AIM OF THE EXERCISE: Identify, in the records below, every line where the string "will" appears, and copy each such line.

DATA FOR THE TASK:
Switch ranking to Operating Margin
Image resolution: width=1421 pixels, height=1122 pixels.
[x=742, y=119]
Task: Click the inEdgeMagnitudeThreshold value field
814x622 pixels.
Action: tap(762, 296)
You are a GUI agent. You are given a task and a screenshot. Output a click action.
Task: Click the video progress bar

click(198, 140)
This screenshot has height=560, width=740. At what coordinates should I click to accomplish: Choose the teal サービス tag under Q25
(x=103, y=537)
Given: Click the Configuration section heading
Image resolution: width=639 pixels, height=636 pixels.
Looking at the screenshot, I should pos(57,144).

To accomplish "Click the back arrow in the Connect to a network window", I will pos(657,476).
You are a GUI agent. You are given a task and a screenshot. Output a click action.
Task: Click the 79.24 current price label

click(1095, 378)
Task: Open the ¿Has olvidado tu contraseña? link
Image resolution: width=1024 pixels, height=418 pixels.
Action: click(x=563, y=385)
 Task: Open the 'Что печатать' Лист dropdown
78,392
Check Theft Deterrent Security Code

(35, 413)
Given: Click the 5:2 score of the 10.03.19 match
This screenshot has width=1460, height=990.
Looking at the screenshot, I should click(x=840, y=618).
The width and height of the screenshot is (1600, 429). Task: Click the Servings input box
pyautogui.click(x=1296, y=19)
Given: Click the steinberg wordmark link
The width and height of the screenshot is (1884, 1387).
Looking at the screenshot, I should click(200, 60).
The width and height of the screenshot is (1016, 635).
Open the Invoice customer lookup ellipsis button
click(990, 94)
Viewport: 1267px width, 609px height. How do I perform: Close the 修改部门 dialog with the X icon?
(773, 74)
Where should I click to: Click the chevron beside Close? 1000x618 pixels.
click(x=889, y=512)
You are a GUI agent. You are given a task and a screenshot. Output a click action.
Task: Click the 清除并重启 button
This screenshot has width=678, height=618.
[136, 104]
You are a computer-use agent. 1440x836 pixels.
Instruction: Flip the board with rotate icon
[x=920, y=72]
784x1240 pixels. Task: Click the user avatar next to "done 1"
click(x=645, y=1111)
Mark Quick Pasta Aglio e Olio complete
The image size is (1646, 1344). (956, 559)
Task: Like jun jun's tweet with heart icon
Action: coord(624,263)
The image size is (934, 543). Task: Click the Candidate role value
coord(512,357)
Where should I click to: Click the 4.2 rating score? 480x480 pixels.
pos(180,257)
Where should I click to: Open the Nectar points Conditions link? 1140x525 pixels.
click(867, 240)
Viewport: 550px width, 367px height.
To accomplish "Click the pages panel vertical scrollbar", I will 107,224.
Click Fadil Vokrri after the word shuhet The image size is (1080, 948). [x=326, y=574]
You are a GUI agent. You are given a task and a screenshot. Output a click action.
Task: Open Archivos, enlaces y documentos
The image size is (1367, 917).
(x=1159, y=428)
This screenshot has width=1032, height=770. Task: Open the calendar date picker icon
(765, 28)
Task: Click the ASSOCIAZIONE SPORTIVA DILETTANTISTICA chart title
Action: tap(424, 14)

WRITTEN SOLUTION:
To accomplish "Click the back arrow in the Connect to a network window", I will pos(657,476).
To accomplish "Click the pages panel vertical scrollbar", I will 107,224.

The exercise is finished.